The FDA approval of maribavir is only for resistant/refractory disease as the treatment trials are not yet complete, and maribavir failed to meet the primary endpoint in the phase 3 prophylaxis study for prevention of CMV disease in allogenic HSCT recipients. Concerns regarding CMV testing and optimal maribavir dosing in the prophylaxis study have been raised.16 The approval of maribavir could lead to real-world experience studies, utilizing 400 mg twice daily rather than 100 mg twice daily as universal prophylaxis in both SOT and HSCT recipients. Studies also evaluating its use as prophylaxis after acute treatment of CMV (especially with resistant/refractory infection) as an alternative to pre-emptive monitoring should also be considered. The safety profile and oral formulation of maribavir compared to DNA polymerase inhibitor agents may encourage further investigator-initiated studies and possible off-label use.

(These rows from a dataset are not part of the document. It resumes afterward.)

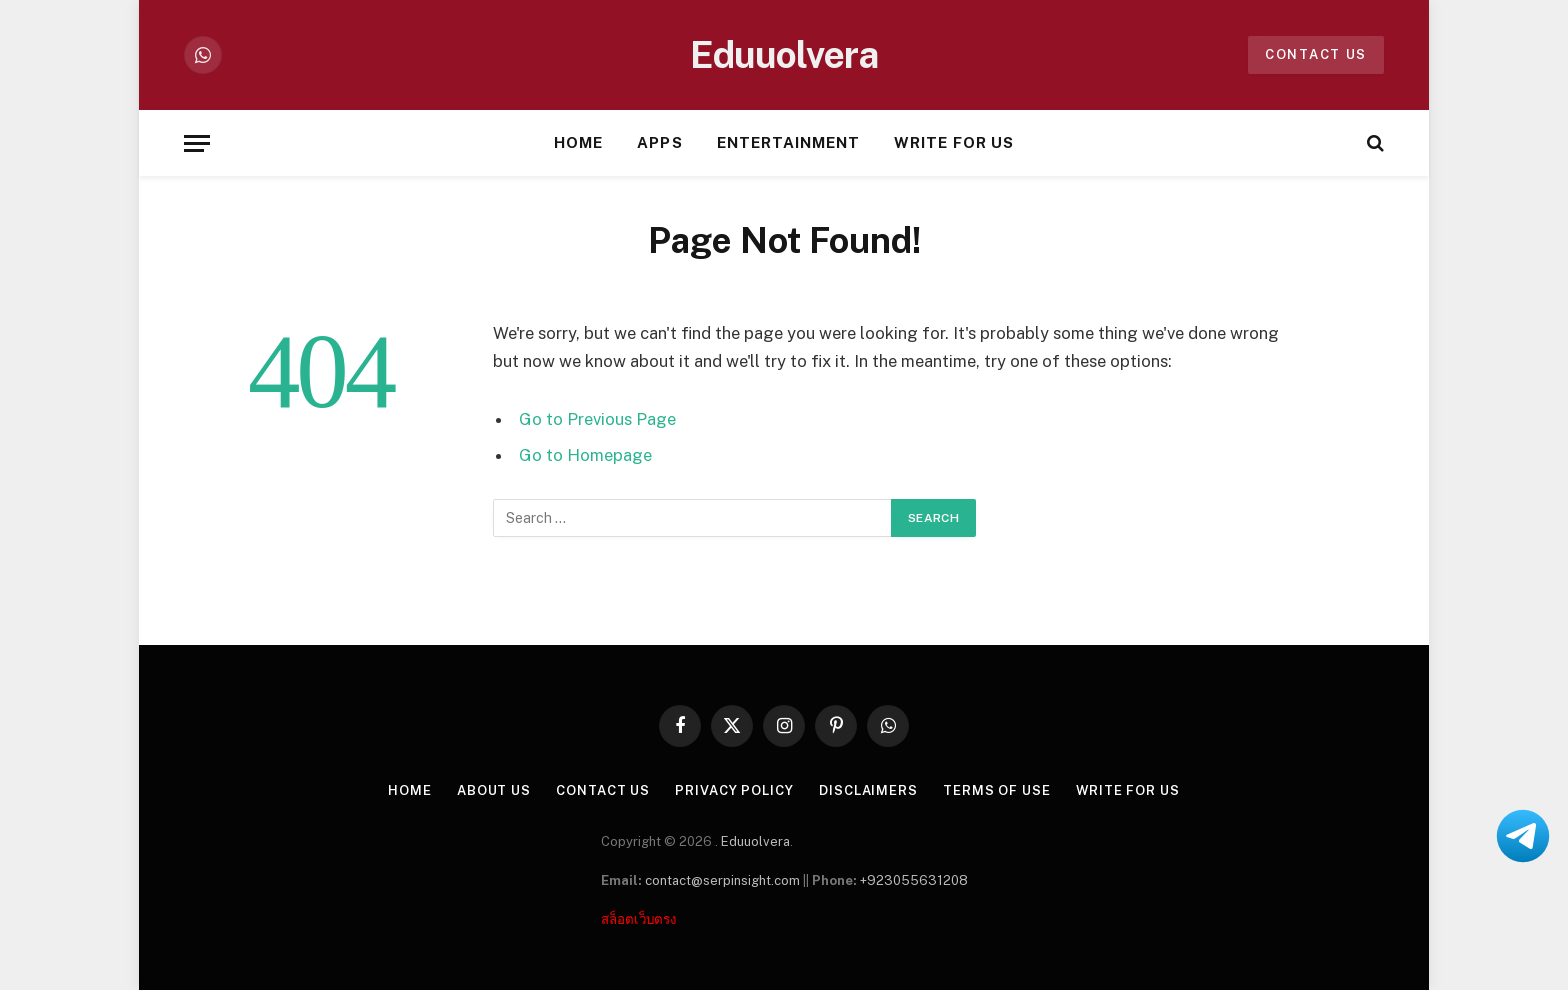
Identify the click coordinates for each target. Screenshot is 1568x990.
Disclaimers (867, 790)
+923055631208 (914, 880)
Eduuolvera (755, 841)
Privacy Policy (734, 790)
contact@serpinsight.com (722, 880)
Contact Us (603, 790)
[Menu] (197, 143)
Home (578, 142)
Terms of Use (996, 790)
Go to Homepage (585, 455)
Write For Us (954, 142)
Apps (659, 142)
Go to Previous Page (597, 419)
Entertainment (789, 142)
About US (493, 790)
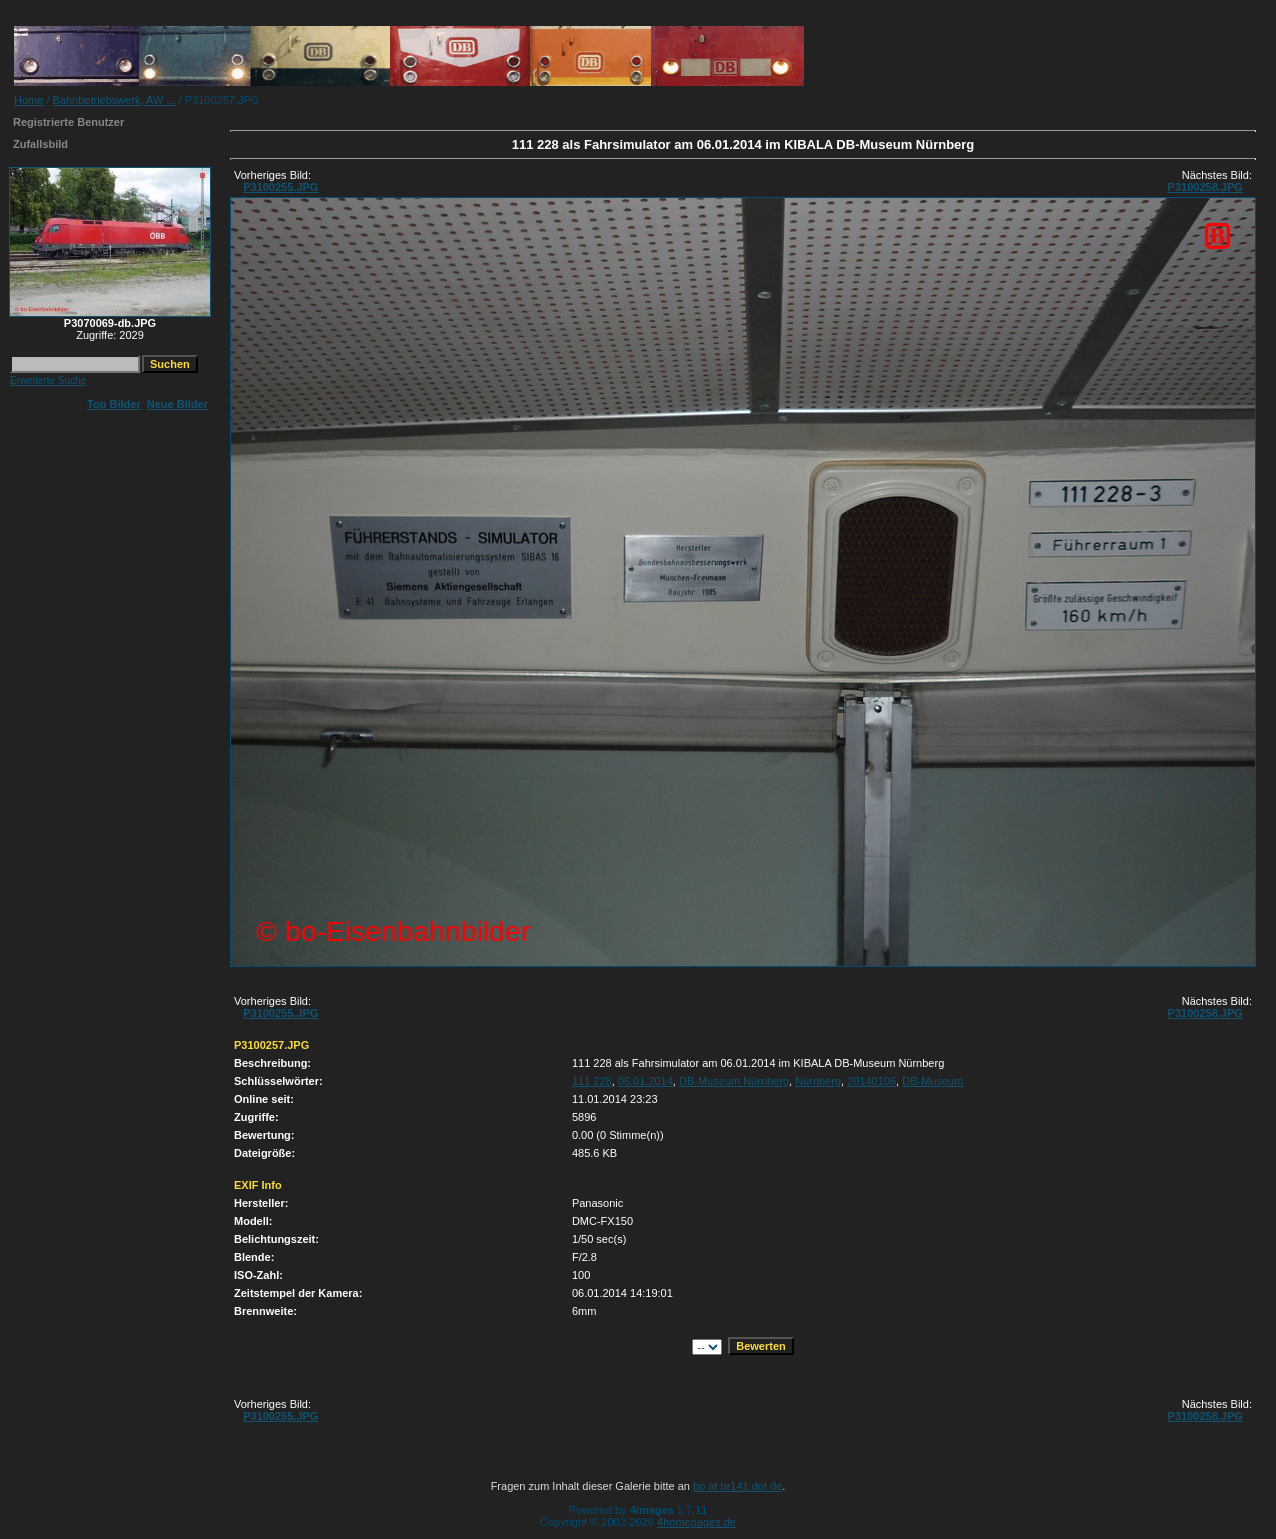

As agents with novel mechanisms of action such as maribavir become available, combination therapy against CMV truly becomes a possibility, for the first time, especially for (val)ganciclovir resistant disease. Though letermovir is currently available for clinical use and has a unique mechanism of action compared to DNA polymerase inhibitors, it is primarily studied as prophylaxis for HSCT recipients rather than the treatment of CMV1,9 and had a very low barrier to development of antiviral resistance. In vitro studies have shown that maribavir is at least additive when combined with foscarnet and cidofovir and potentially synergistic when used with sirolimus.10 Future studies are now needed to determine if combination therapy with directly or indirectly acting CMV agents is beneficial for the treatment of CMV infection or disease compared to monotherapy, as demonstrated in hepatitis C virus or human immunodeficiency virus infections.41,42
The approval of maribavir expands the armamentarium for the management of complex CMV infections. The safety profile of maribavir should provide alternatives to marrow suppressive and nephrotoxic agents such as foscarnet or cidofovir for (val)ganciclovir resistant disease. Maribavir will potentially be the only CMV treatment agent available that is not primarily renally excreted, which will hopefully eliminate sub or supratherapeutic concentrations seen with DNA polymerase inhibitors in those patients with renal impairment leading to further toxicities or development of resistance.1,2 The results of the ongoing phase 3 treatment study (clinicaltrials.gov NCT 02927067) will provide further insight on the role of maribavir for CMV infection. Additionally, monitoring and further understanding of disease recurrence and development of maribavir resistance while on therapy will be crucial, based on the phase 2 study and results from the recent phase 3 study.6,21 Overall, the approval of maribavir will provide clinicians with another treatment option as well development of newer pharmacologic and non-pharmacologic interventions for the management of CMV.
There is no funding to report.
Ronak G. Gandhi has been a paid consultant to Takeda and Shionogi. Camille N. Kotton has been a paid consultant to Biotest, GSK, Merck, Takeda, Roche Diagnostics, and Hookipa. The authors report no other conflicts of interest in this work.